Rewrite the items below with every "生产线" changed to "流水线" and everything else left as it is, and omit the pictures from your version.

● Data for the task:
######

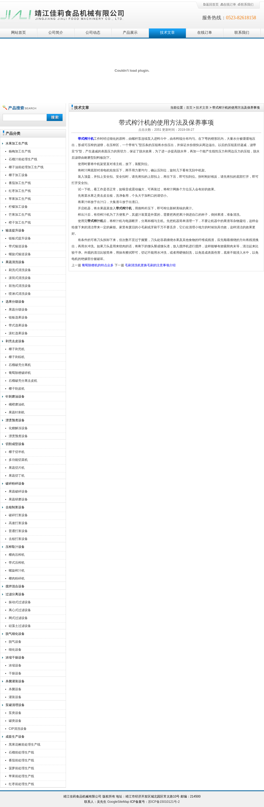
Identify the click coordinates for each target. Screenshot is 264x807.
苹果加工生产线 (20, 199)
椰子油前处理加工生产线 (26, 167)
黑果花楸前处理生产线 (24, 744)
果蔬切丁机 (17, 475)
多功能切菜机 (18, 460)
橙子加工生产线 (20, 222)
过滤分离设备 (15, 594)
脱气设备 (15, 642)
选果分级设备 (15, 301)
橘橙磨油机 (17, 404)
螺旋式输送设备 (20, 254)
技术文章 (167, 33)
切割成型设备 (15, 444)
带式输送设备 (18, 246)
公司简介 (55, 33)
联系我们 (245, 4)
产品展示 (130, 33)
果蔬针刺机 (17, 412)
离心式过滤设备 (20, 610)
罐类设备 (15, 721)
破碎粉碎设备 (15, 483)
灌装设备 (15, 697)
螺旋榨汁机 (17, 570)
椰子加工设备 (18, 175)
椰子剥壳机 (17, 349)
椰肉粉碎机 (17, 578)
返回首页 (211, 4)
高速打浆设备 (18, 523)
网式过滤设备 (18, 618)
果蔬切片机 (17, 468)
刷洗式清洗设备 (20, 270)
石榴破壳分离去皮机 (23, 381)
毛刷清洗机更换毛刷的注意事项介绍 (150, 265)
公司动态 (93, 33)
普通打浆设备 (18, 531)
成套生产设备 (15, 736)
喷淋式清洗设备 (20, 294)
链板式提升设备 (20, 238)
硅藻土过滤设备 (20, 626)
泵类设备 (15, 713)
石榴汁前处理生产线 (23, 159)
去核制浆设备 (15, 507)
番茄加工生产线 (20, 183)
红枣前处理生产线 (21, 784)
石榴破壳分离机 (20, 365)
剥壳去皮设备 (15, 341)
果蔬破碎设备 (18, 491)
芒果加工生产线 (20, 214)
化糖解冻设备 (18, 428)
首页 (189, 107)
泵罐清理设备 (15, 705)
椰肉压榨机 (17, 555)
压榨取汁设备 (15, 547)
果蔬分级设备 (18, 309)
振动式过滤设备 (20, 602)
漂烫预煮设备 (15, 420)
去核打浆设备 (18, 539)
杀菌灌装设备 (15, 681)
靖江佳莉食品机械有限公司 (62, 14)
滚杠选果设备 (18, 333)
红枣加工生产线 (20, 191)
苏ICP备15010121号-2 (164, 802)
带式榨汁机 (86, 139)
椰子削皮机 (17, 388)
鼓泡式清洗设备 (20, 286)
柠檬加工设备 (18, 207)
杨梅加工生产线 (20, 151)
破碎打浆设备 (18, 515)
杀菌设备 (15, 689)
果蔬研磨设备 (18, 499)
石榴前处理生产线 (21, 752)
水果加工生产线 (17, 143)
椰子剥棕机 (17, 357)
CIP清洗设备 (18, 729)
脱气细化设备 (15, 634)
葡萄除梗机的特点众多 (98, 265)
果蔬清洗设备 (15, 262)
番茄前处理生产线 (21, 760)
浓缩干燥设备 (15, 657)
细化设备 (15, 649)
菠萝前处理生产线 (21, 768)
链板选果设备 (18, 317)
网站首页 (18, 33)
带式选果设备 (18, 325)
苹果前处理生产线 (21, 776)
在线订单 (228, 4)
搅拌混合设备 (15, 586)
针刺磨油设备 (15, 396)
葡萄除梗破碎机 (20, 373)
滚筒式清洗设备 (20, 278)
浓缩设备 (15, 665)
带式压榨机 (17, 562)
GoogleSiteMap (118, 802)
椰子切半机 (17, 452)
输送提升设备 (15, 230)
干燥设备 (15, 673)
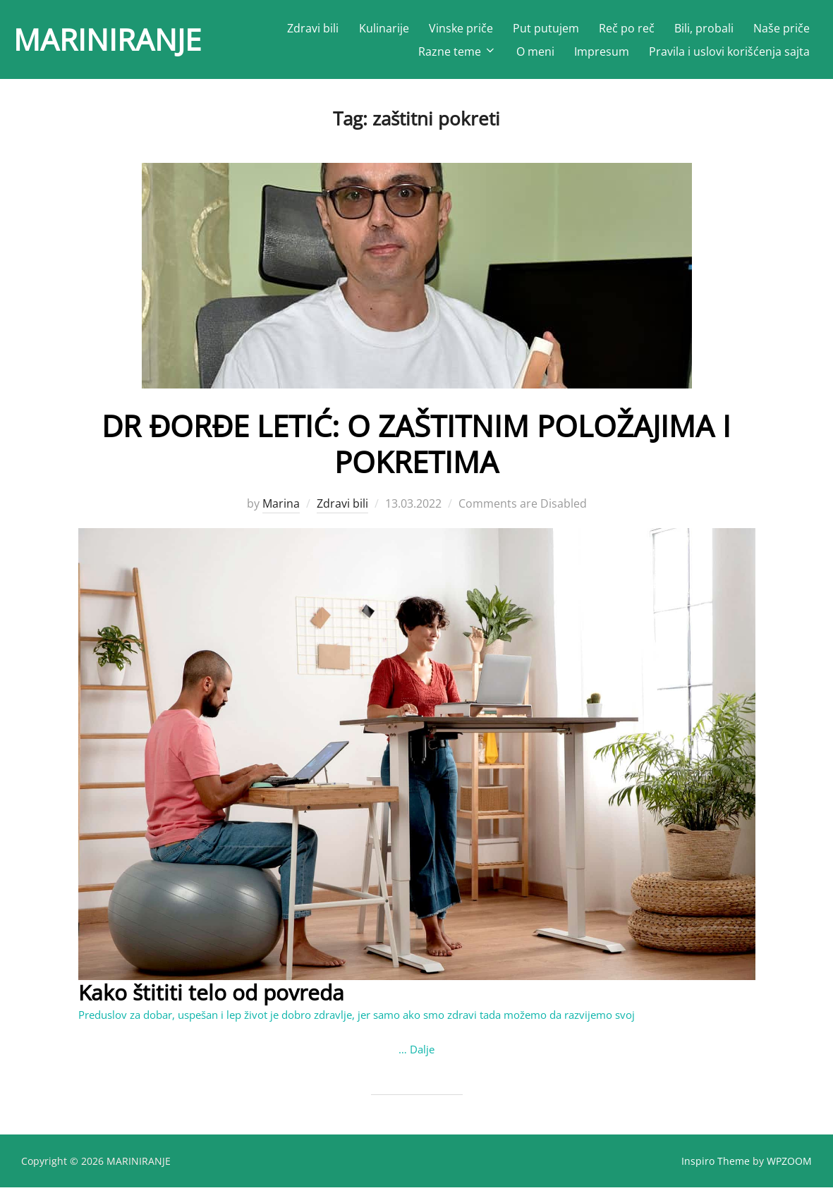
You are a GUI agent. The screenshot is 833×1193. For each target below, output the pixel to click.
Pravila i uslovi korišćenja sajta (729, 51)
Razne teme (457, 51)
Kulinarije (384, 28)
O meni (535, 51)
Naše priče (781, 28)
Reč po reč (627, 28)
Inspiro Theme (715, 1166)
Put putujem (546, 28)
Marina (281, 510)
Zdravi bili (313, 28)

######

● Expected answer:
Identify the click coordinates for each target. Screenshot is 264x807.
苹果加工流水线 (20, 199)
椰子油前处理加工流水线 (26, 167)
黑果花楸前处理流水线 (24, 744)
果蔬切丁机 (17, 475)
多功能切菜机 (18, 460)
橙子加工流水线 (20, 222)
过滤分离设备 (15, 594)
脱气设备 (15, 642)
选果分级设备 (15, 301)
橘橙磨油机 (17, 404)
螺旋式输送设备 (20, 254)
技术文章 (167, 33)
切割成型设备 (15, 444)
带式输送设备 (18, 246)
公司简介 (55, 33)
联系我们 (245, 4)
产品展示 (130, 33)
果蔬针刺机 (17, 412)
离心式过滤设备 (20, 610)
罐类设备 (15, 721)
破碎粉碎设备 (15, 483)
灌装设备 (15, 697)
螺旋榨汁机 (17, 570)
椰子加工设备 (18, 175)
椰子剥壳机 (17, 349)
椰肉粉碎机 (17, 578)
返回首页 (211, 4)
高速打浆设备 (18, 523)
网式过滤设备 (18, 618)
果蔬切片机 (17, 468)
刷洗式清洗设备 (20, 270)
石榴破壳分离去皮机 (23, 381)
毛刷清洗机更换毛刷的注意事项介绍 (150, 265)
公司动态 (93, 33)
普通打浆设备 (18, 531)
成套生产设备 (15, 736)
喷淋式清洗设备 (20, 294)
链板式提升设备 (20, 238)
硅藻土过滤设备 (20, 626)
泵类设备 (15, 713)
石榴汁前处理流水线 (23, 159)
去核制浆设备 (15, 507)
番茄加工流水线 (20, 183)
红枣前处理流水线 (21, 784)
石榴破壳分离机 (20, 365)
剥壳去皮设备 (15, 341)
果蔬破碎设备 (18, 491)
芒果加工流水线 (20, 214)
化糖解冻设备 (18, 428)
首页 (189, 107)
泵罐清理设备 (15, 705)
椰肉压榨机 (17, 555)
压榨取汁设备 (15, 547)
果蔬分级设备 (18, 309)
振动式过滤设备 (20, 602)
漂烫预煮设备 (15, 420)
去核打浆设备 (18, 539)
杀菌灌装设备 (15, 681)
靖江佳莉食品机械有限公司 (62, 14)
滚杠选果设备 (18, 333)
红枣加工流水线 (20, 191)
苏ICP备15010121号-2 (164, 802)
带式榨汁机 (86, 139)
椰子削皮机 (17, 388)
鼓泡式清洗设备 (20, 286)
柠檬加工设备 (18, 207)
杨梅加工流水线 (20, 151)
破碎打浆设备 (18, 515)
杀菌设备 (15, 689)
果蔬研磨设备 (18, 499)
石榴前处理流水线 (21, 752)
水果加工流水线 (17, 143)
椰子剥棕机 (17, 357)
CIP清洗设备 (18, 729)
脱气细化设备 (15, 634)
葡萄除梗机的特点众多 (98, 265)
果蔬清洗设备 (15, 262)
番茄前处理流水线 (21, 760)
浓缩干燥设备 (15, 657)
细化设备 (15, 649)
菠萝前处理流水线 (21, 768)
链板选果设备 (18, 317)
网站首页 (18, 33)
带式选果设备 (18, 325)
苹果前处理流水线 (21, 776)
在线订单 (228, 4)
搅拌混合设备 (15, 586)
针刺磨油设备 (15, 396)
葡萄除梗破碎机 (20, 373)
滚筒式清洗设备 (20, 278)
浓缩设备 (15, 665)
带式压榨机 (17, 562)
GoogleSiteMap (118, 802)
椰子切半机 (17, 452)
输送提升设备 (15, 230)
干燥设备 (15, 673)
You are a GUI agent. The screenshot is 833×1193. For each target below, output the pixel to click.
Pravila i uslovi korišćenja sajta (729, 51)
Razne teme (457, 51)
Kulinarije (384, 28)
O meni (535, 51)
Naše priče (781, 28)
Reč po reč (627, 28)
Inspiro Theme (715, 1166)
Put putujem (546, 28)
Marina (281, 510)
Zdravi bili (313, 28)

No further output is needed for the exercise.